We were in Federal Hill on Monday trolling for news (and not finding much) but luckily, at the corner of Cross and Charles streets, we shifted our gaze away from the streets and up at the sky.
There, hovering above the bars and brick rowhouses, was what looked like a four-legged, ottoman-sized bug with six arms projecting out from the center, a propeller twirling like a cheerleader’s baton on each arm.
Emitting a faint whine, it moved – slow, then fast, then slow – hovering over the street and the oblivious passersby exiting from Cross Street Market.
Cameron Uhlig stood below, guiding its movement like a kid with a remote-control helicopter. (Unlike those RC toy copters, which always seemed to cartwheel out of control and crash into a lamp on Christmas morning, this thing moved smoothly and landed gently.)
“We’re filming all over the city, it’s for Visit Baltimore,” explained Uhlig, of Mount Holyoke, N.J.-based Camagine Design.
Bird’s Eye View of Bmore
Uhlig and colleague Allan Hollowell were standing, by coincidence, in the parking area of the spot where the proprietors of Michael’s Cafe in Timonium had wanted to open a restaurant. (They announced they are dropping that plan amid community opposition.)
The men said they are using the drone-mounted camera all over Baltimore to film footage for a display about the city. They are using their company’s “CineMapping” story technology, according to the company Facebook page. It’s going to be part of a “unique theater experience” set to open next year at the Baltimore Visitor Center at the Inner Harbor.

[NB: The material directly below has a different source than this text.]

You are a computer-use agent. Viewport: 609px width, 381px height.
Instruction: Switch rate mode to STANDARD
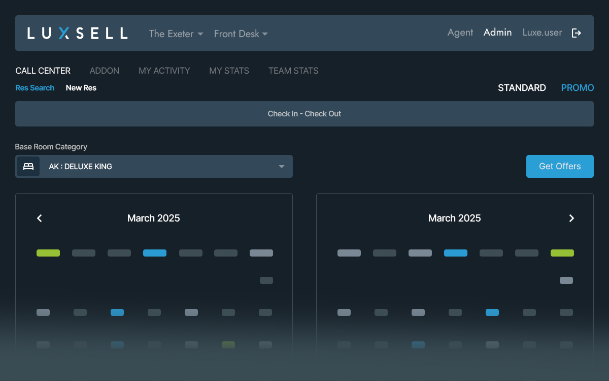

The device allows them to get their camera up hundreds of feet in the air for a fresh view of the city’s landscape and various landmarks.
“We’ve been at the B&O Railroad Museum, the Babe Ruth birthplace, the Sports Legends Museum, Camden Yards, the Johnny Unitas statue,” said Hollowell.
On Monday, in Mount Vernon, they got their high-hovering camera right up next to the Washington Monument.
Did they shoot up into the nostrils of our first president?
“We were basically right up by his shoulder,” said Uhlig, who pilots the drone while Hollowell operates the camera.
Other subjects that day included City Hall. (Check out the brief video clip of them sending the drone out over War Memorial Plaza. It was posted on their Facebook page.)
Steering Clear of Foxtrot
The men were reluctant to offer details about the display they are planning for the city, but enthusiastic about their work. Just because the device is unmanned, for instance, doesn’t mean the process is without thrills for the operators.
“When it gets up around 400 or 500 feet, it makes me, uhh, really pay attention,” Uhlig said, looking down protectively at the contraption, which was innocently resting on the ground. Hollowell hastened to add that they worry not just about the loss of pricey equipment, but of safety.
“It has a lot of safety mechanisms built into it. It’s got a GPS and an an altimeter,” he said. “If it were to get low on battery, it’s programmed to return to the spot it started from.”
Baltimore residents may be getting used to weird flying objects.
Last month, people started noticing a white blimp over the city which turned out, according to media reports, to be a government research airship doing aerial mapping – a project of the U.S. Naval Research Laboratory.
The Camagine drone does draw its share of onlookers, who tend to stop in their tracks, according to its operators, and stare at the airborne zig-zagging device. Uhlig said that when they see one of these gawkers, they pause their filming to keep slack-jawed people out of the footage.
Just then we heard another whirring motor over our heads. Uhlig pointed up in the sky to another Baltimore phenomenon that makes them pause the filming and keep their distance – the police department’s Foxtrot helicopter.
“We definitely make sure to stay away from those guys.”